SUPPLIED PASSAGE
------

Multiple functions in StreamLit

43 views Asked by At

I'm trying to create a web-scraping app that fetches data from a certain real estate website and returns a dataset including prices and cities. Having returned the dataset, the script should include a slider that will allow me to set a price and filter by it. However, StreamLit reruns the script every time I even slightly move the slider, and the process of web-scraping, cleaning and structuring data begins anew. I've tried using session_state, but it feels like I'm missing something, because it still reloads the whole thing. What can I do about it?

starter = st.checkbox('Begin Data Gathering')
if starter:
    def dataframe_creation(linker):
      link = linker
      br = requests.get(link)
      page = br.content
      soup = bs(page, 'html.parser')
      #PRICES
      advert = soup.find_all("div", attrs={"class": "advert__content-header"})
      price_list = [] ##################FINAL COLUMN
      import re

      html_code = str(advert)
      matches = re.findall(r'<b>(€)</b>(.*?)</span>', html_code)

      for match in matches:
          euro = match[0]
          number = match[1]
          number = number.split(" ")[0]
          number22 = number.replace(".", "")
          price_list.append(number22)
      # CITY LOCATION
      city = soup.find_all("div", attrs={"class": "advert__content-place"})
      city2 = str(city)
      city3 = re.findall(r'>(.*?)</div>', city2)
      city_list = [] #### THIS DATA
      for z in city3:
        kols = z.split(",")[0]
        city_list.append(kols)
      finale1 = pd.DataFrame({
             "Prices": price_list,
             "Cities": city_list})
      finale1['Prices'] = finale1['Prices'].astype(int)
      finale1
slider = st.slider("Price in Euros", min_value=200, max_value=5000, step=10)

------

WRITTEN PROBLEM A
Could you write out the stretch of the StreamLit scraping question from "for match in" through "city_list.append(kols)", word for word?
WRITTEN PROBLEM B
Can you carry the StreamLit scraping question forward, starting right after its last line?

DATA LINES
------

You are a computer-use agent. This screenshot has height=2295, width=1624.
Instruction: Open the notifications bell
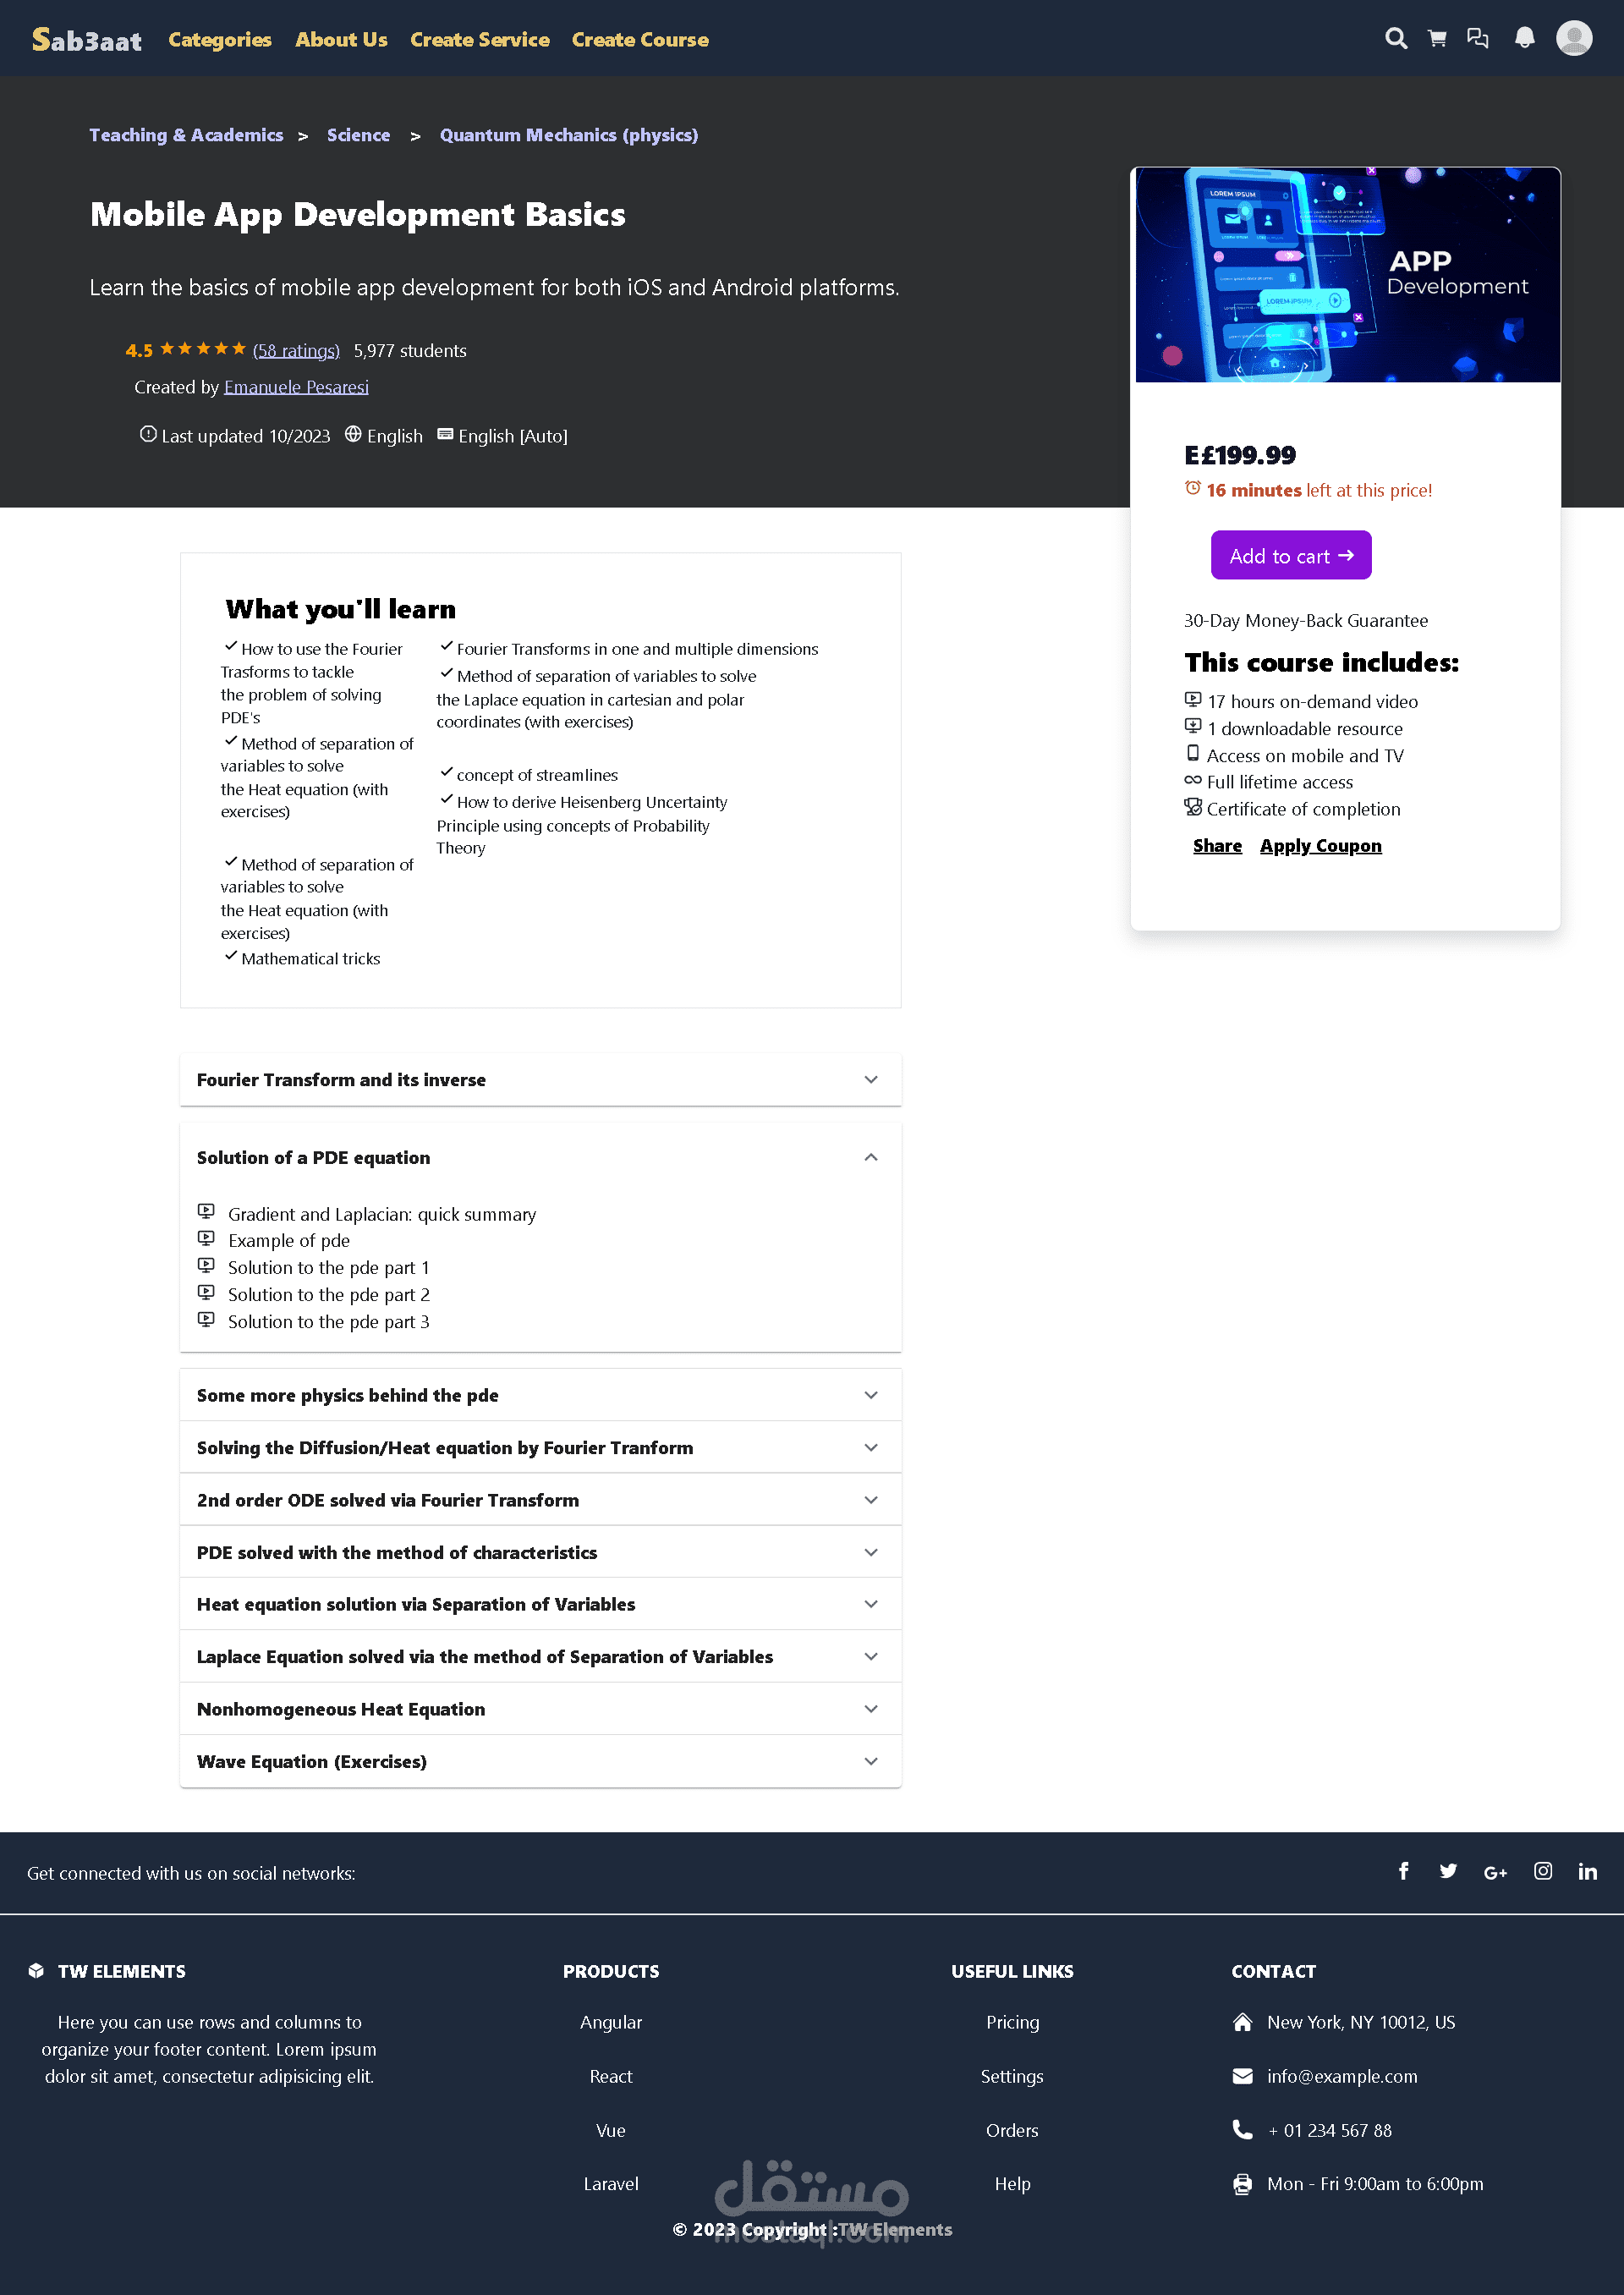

------

WRITTEN ANSWER A
for match in matches:
          euro = match[0]
          number = match[1]
          number = number.split(" ")[0]
          number22 = number.replace(".", "")
          price_list.append(number22)
      # CITY LOCATION
      city = soup.find_all("div", attrs={"class": "advert__content-place"})
      city2 = str(city)
      city3 = re.findall(r'>(.*?)</div>', city2)
      city_list = [] #### THIS DATA
      for z in city3:
        kols = z.split(",")[0]
        city_list.append(kols)

WRITTEN ANSWER B
finale1[finale1['Prices'] <= int(slider)]
1

There are 1 answers

0
AlGM93 On

Essentially the piece that you are missing is called caching. As you said everytime the state of your app changes, i.e of any of the Streamlit components you have layed out Streamlit will rerender the page on the server and serve it back to the client (browser). That is expected beahviour. Essentially the piece that you are missing is called caching. As you said every time the state of your app changes, i.e. of any of the Streamlit components you have laid out streamlit will rerender the page on the server and serve it back to the client (browser). That is expected behaviour.

To be more efficient in these these rerenders Streamlit has two mechanisms which act as some kind of memory session_states and caching. As some kind of summary:

  • Session States hold the memory of what is known. It is a dictionary where you can hold variables which persist between rerenders, i.e. states of buttons, counters ...
  • Caching hold the memory of what it has been done. It uses a decorator and a common technique called memoization to know which parts of the code have been executed and have not changed to avoid repeating itself. Here are the docs https://docs.streamlit.io/library/advanced-features/caching.

Example: If you have a Streamlit page that contains code for lengthy process such as reading a very large csv, every time you change the state of the page by actioning an Streamlit element it will execute your page code from top to bottom reading again the csv and making your app slow.

import pandas as pd

<page layout>
df = pd.read_csv("some.csv") # Rexecuted on every action.
<page layout>

To correct this behaviour we encapsulate the lengthy process in a function and add a decorator (thats it). The new code will look like this.

import pandas as pd

<page layout>
@st.cache_data
def csv_reader(path):
    return pd.read_csv("some.csv")

df = csv_reader(path="some.csv")
<page layout>

A bit more verbose but much better. Now the first time we render the page the function csv_reader will be executed. By the end of the execution a hash will be created with the name and values passed to the function, and the (hash, function_result) will be stored in an internal dictionary as a key-value pair. The next times the page is rerendered and Streamlit calls the function it will first look up if the function had been called for those parameters in that internal dictionary, then since it will be the case it will recover the result form the dictionary without having to actually reexecute the function again. You have avoided reexecuting that lengthy part any more.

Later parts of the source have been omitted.